Barreto pede à República que, se não quer ajudar, “não atrapalhe”

09 Abr 2020 / 17:10 H.

O líder do CDS-Madeira e secretário regional da Economia, reagiu à rejeição, no parlamento nacional, de uma proposta do seu partido para suspensão de artigos da lei das finanças regionais, para permitir recurso ao crédito e uma moratória sobre as prestações da dívida do PAEF. O projecto de resolução foi rejeitado, com votos contra de PS e PSD.

Rui Barreto salienta que todas as medidas que até agora foram implementadas na Região, de apoio às famílias e às empresas, são financiadas exclusivamente pelo Governo Regional e que, se a República não quiser ajudar, “pelo menos que não atrapalhe”.

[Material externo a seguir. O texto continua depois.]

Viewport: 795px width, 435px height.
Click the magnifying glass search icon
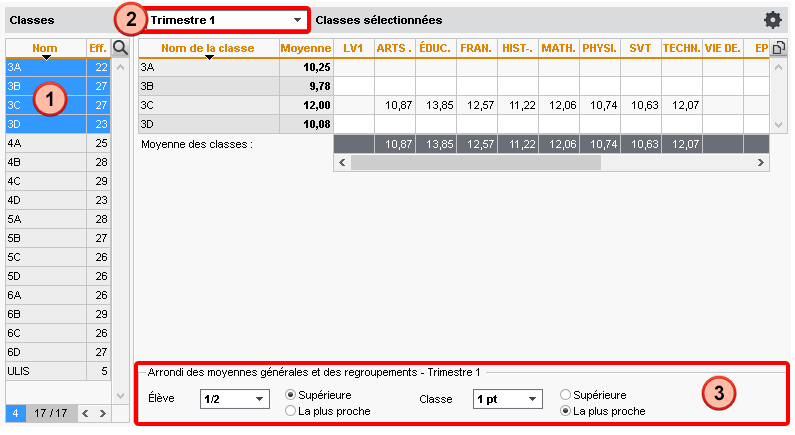coord(120,47)
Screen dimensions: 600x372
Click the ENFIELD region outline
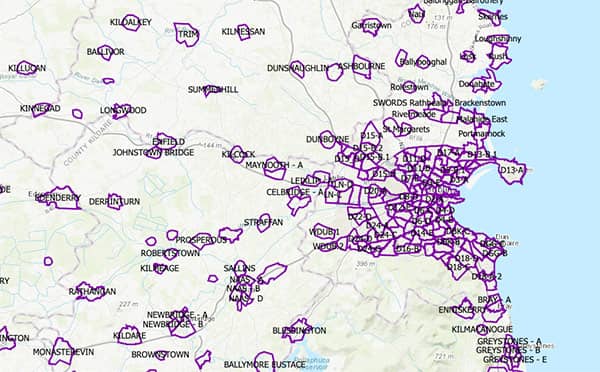coord(166,141)

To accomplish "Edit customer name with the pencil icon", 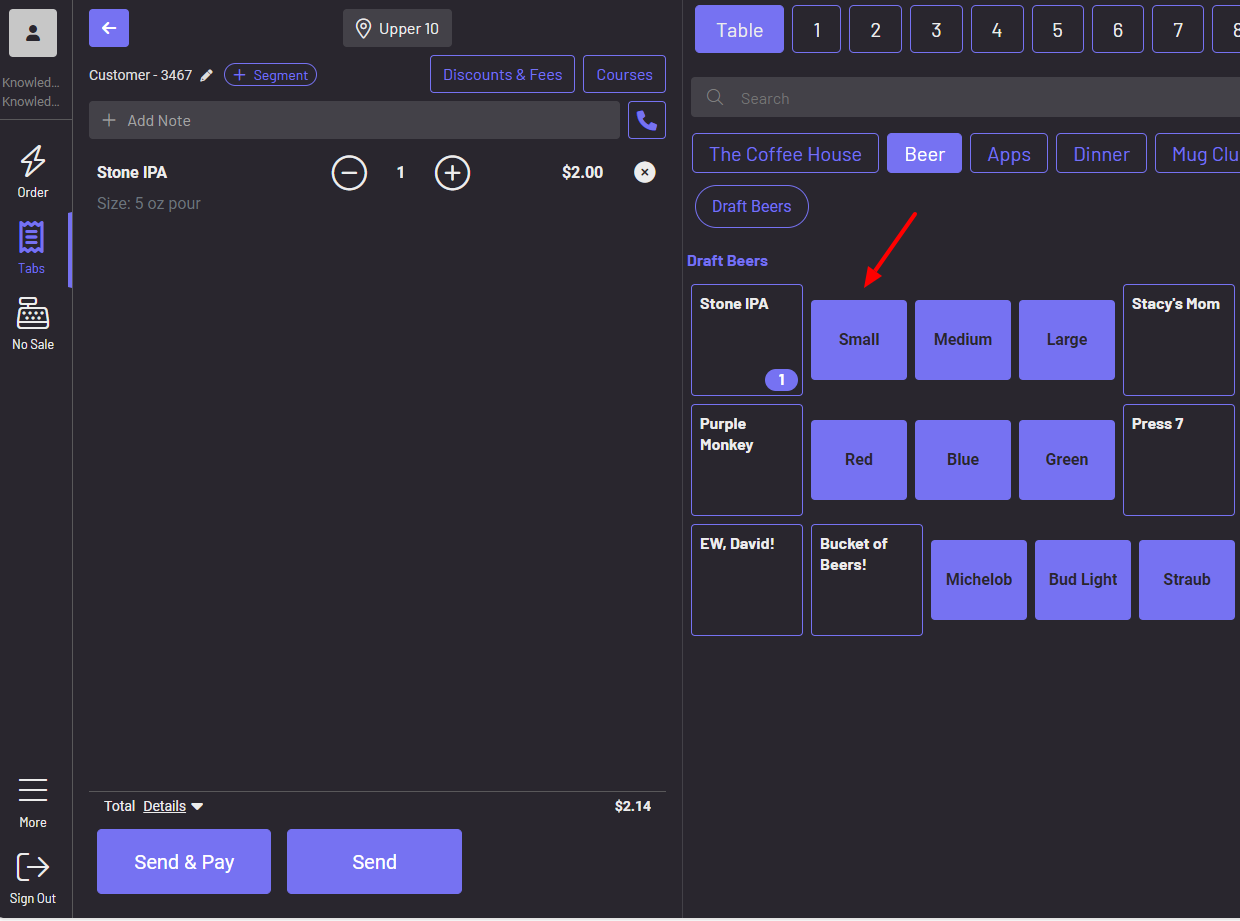I will [206, 74].
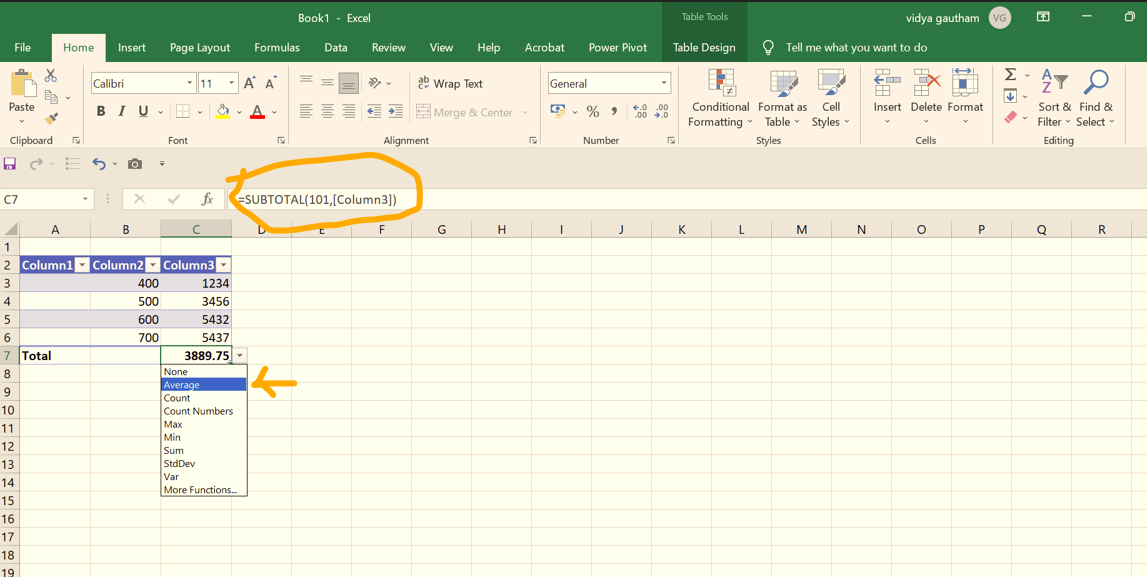The height and width of the screenshot is (577, 1147).
Task: Toggle Bold formatting
Action: (x=100, y=112)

Salientando que existem questões “que podem e devem” ser negociadas entre governos, voltou a afirmar que, da parte do Governo Regional, há vontade e empenho para negociar, esperando, no entanto, “que a votação de ontem não signifique que os dois maiores partidos nacionais estão, de facto, de costas voltadas para a Madeira”, algo que seria muito grave.

“Faço notar que na votação, não estiveram presentes os deputados eleitos pela Região, pelo que a decisão da votação deve ser imputada, em exclusivo, e pelo menos no caso do PSD, à estrutura nacional do partido”, sublinha.